1. Don’t Fuel Unnecessary Competition
Friendly competition between designers can fuel creativity and help each person grow their skills. Not-so-friendly competition based on numbers, goals, projects completion counts, etc can have the opposite effect. Designer A may have completed 13 projects this month, while Designer B only completed 4 — does this mean Designer A has done more work? Not necessarily! You really should be focusing on the quality of work each person is delivering, not just the amount. Reward and recognize quality work over quick and dirty design practices by minimizing the importance of completion numbers.
“Reward and recognize quality work over quick and dirty design.”
2. Beware of Meeting Fatigue
No one likes pointless meetings, especially a creative person. Creatives need time to focus on their projects without be distracted every 30 minutes with a meeting. As their manager, you need to make sure their time is defended. Do they really need to be at every meeting that comes through the pipeline? Designers don’t wake up everyday looking forward to a day of meetings. They wake up excited to design! As a manager, you need to make sure your designers aren’t in the middle of a meeting meltdown.
“Designers do not wake up everyday looking forward to a day of meetings, they wake up excited to design!”
3. Let Them Run Their Show
Give your designers the freedom to get their work done in whatever manner they prefer. Have someone on your team that likes to work on the couch in the game room? Encourage that! Have a designer that needs an extra work from home day here and there? Let them! Have a designer that needs a new mouse? Send that PO for them! Designers love designing — do anything in your power to give them an environment that allows them to create amazing work. They’re adults, and you’re not their mother.
“Do anything in your power to give them an environment that allows them to create amazing work.”
4. Keep an Open Line of Communication
Your designers should never feel like they can’t come to you with a problem or an issue. Make sure you make time to connect with your designers throughout the week so everyone is engaged. It can be as easy as a chat room or more formal like holding official one-on-ones each week. Take the time to learn the way each designer likes to be communicated with and go with that method. If your designers don’t feel they can come to you with questions or concerns, you really need to evaluate your management style!
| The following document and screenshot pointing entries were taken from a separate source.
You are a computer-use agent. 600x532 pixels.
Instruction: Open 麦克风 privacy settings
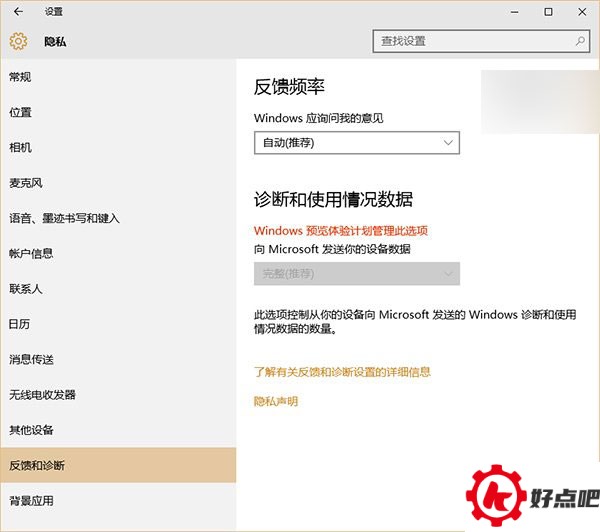[25, 183]
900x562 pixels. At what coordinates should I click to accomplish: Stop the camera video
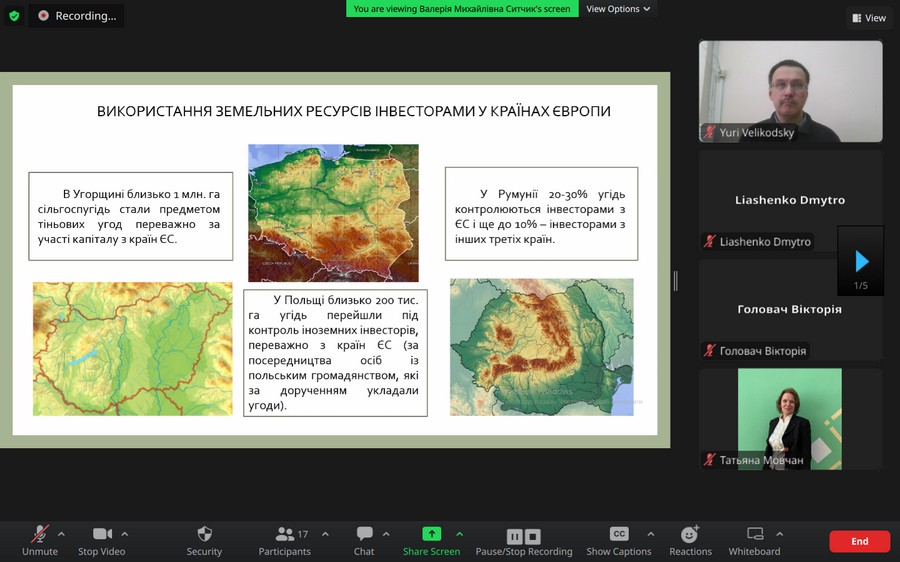tap(102, 534)
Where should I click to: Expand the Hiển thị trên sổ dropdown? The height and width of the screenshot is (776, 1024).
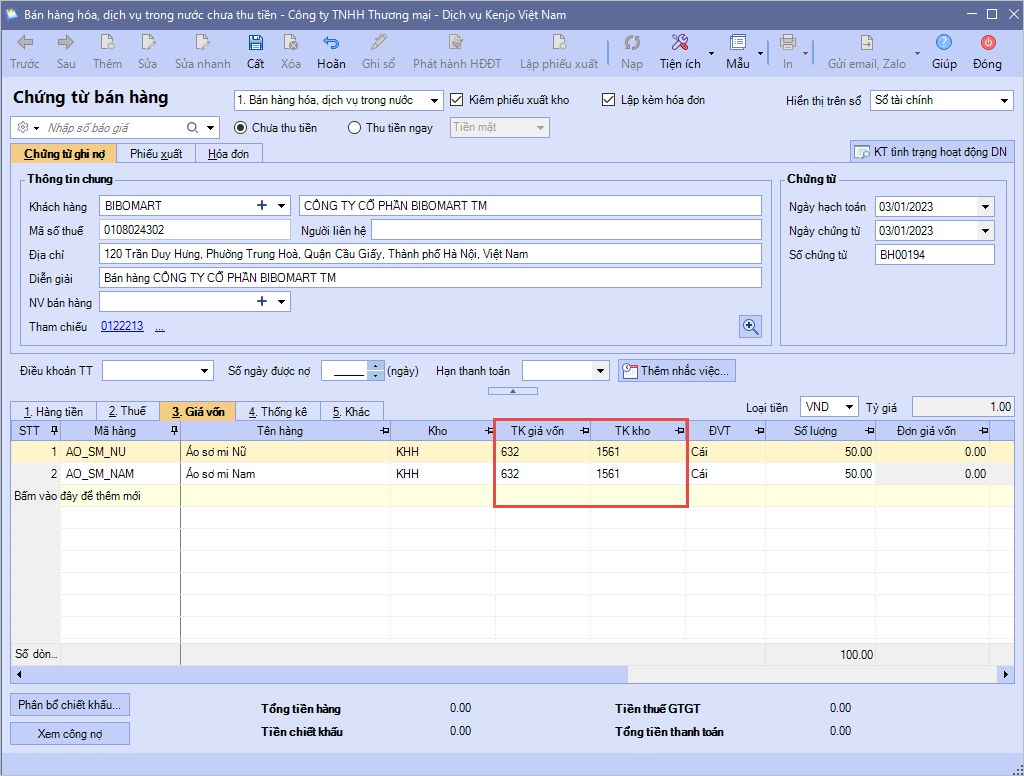point(1004,101)
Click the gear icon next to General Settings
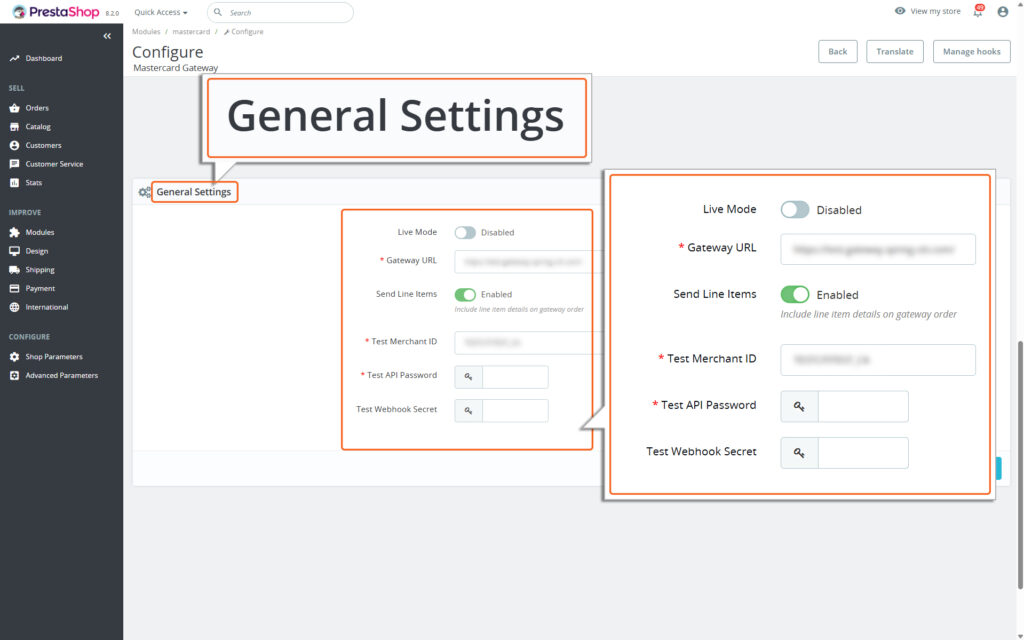The width and height of the screenshot is (1024, 640). pos(143,191)
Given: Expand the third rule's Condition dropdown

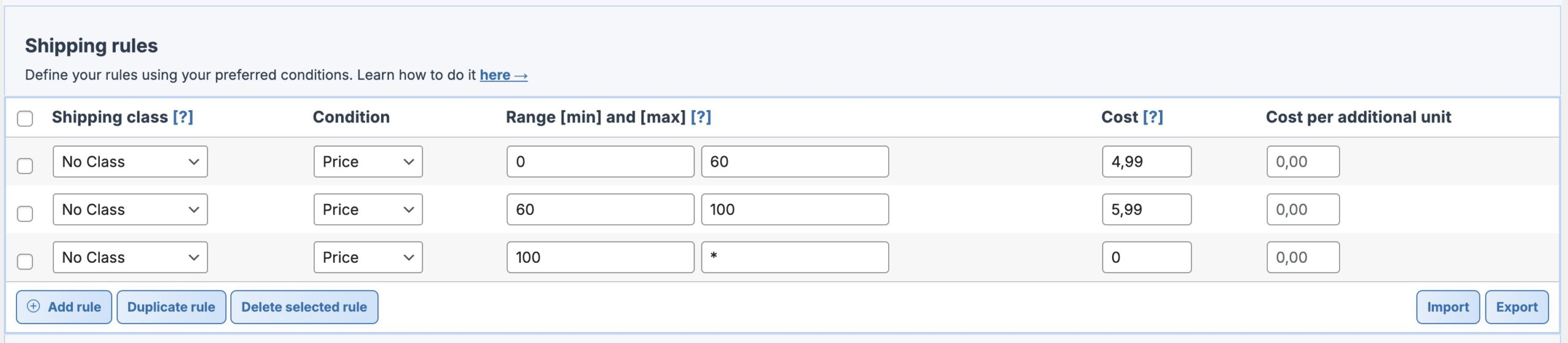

“Make sure you make time to connect with your designers throughout the week so everyone is engaged.”
5. Don’t Treat Everyone the Same
Before anyone starts getting crazy (is anyone even reading this article??), I’m not saying you should hold your designers to different standards. I’m saying you have to learn how each of your individual designers likes to be treated and try and accommodate that as much as possible. Maybe you have a designer that prefers to communicate via Slack — go ahead and use this medium when talking to them (as much as possible) versus walking up to their desk and interrupting their work. You also might have a designer that needs to be constantly talking and sharing their work. Put them in charge of a weekly design critique where they can practice their leadership skills and help other designers around them.
“There is a fine line between being accommodating and enabling.”
Everyone is different and shouldn’t be expected to perform or communicate in the style that works best for you. There’s a fine line between being accommodating and being enabling. Each designer will have areas that they need to work on (public speaking, critiquing work, working with other co-workers), so find ways to challenge them in a way that’s helpful and not overly stressful.